Nur Mohammad Sheikh (; 26 February 1936 – 5 September 1971) was a Lance Nayek in East Pakistan Rifles during the Liberation War.
He was killed in an engagement with the Pakistan Army while providing covering fire for the extrication of fellow soldiers at Goalhati in Jessore district on 5 September 1971.  He was awarded Bir Sreshtho, Bangladesh's highest award for valor.

Early life
Sheikh was born on February 26, 1936, in Moheshkhali village Narail. His father was Mohammad Amanat Sheikh and his mother's name was Mosammat Jinnatunnesa Khanam. He lost his parents at an early age and continued his education up to seventh grade at local schools. As a child he loved theatre. Sheikh was married to Fazilatunnesa (d. 2018).

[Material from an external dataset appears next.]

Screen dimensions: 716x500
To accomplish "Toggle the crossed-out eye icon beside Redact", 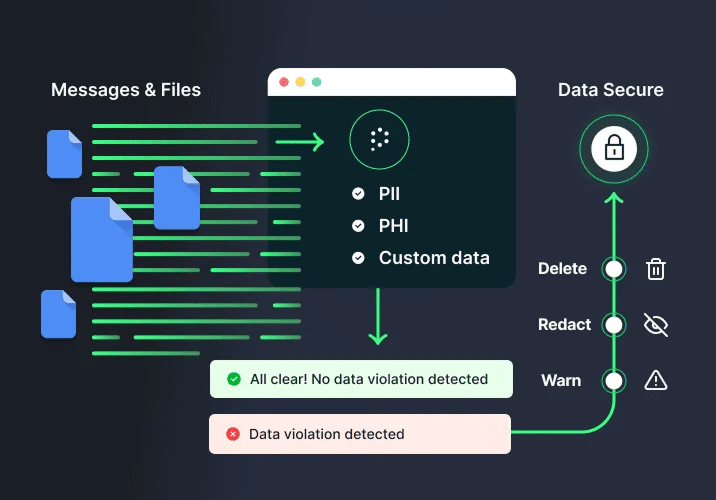I will tap(655, 325).
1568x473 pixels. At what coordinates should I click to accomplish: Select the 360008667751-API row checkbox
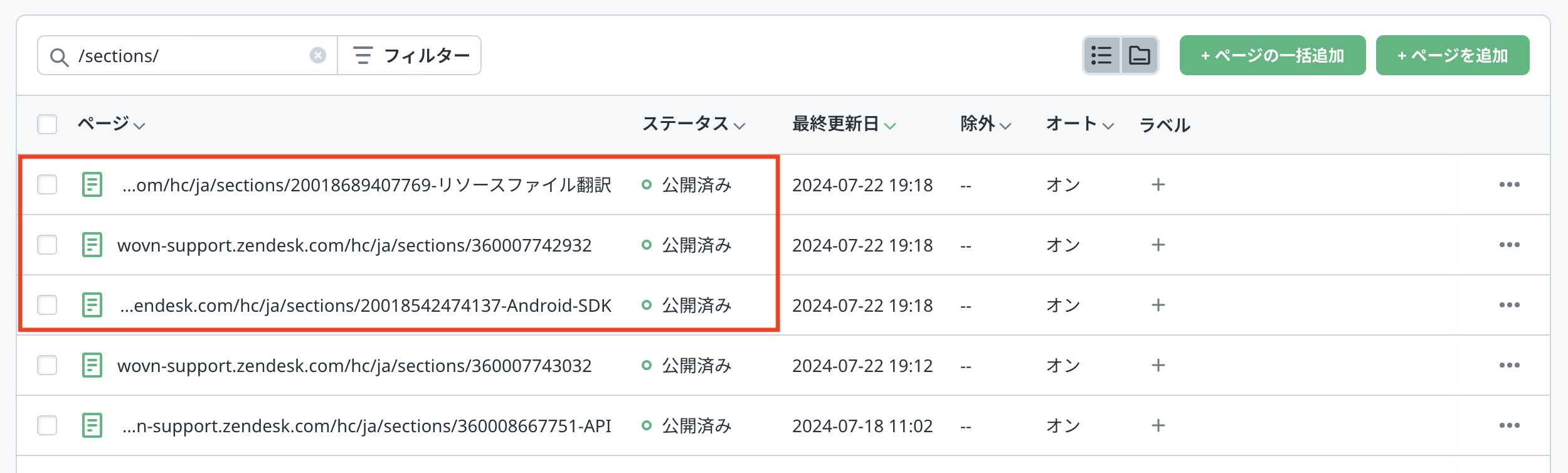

On 14 March 1959, Sheikh joined the East Pakistan Rifles. After finishing elementary training, he was appointed at the Dinajpur sector. He was transferred to Jessore sector on 1 July 1970. In March 1971, Sheikh was spending a vacation at his village. As the war started, he joined sector 8 and continued to take part at different battles at Jessore. He died on 5 September during the Goalhati Battle in Sutipur.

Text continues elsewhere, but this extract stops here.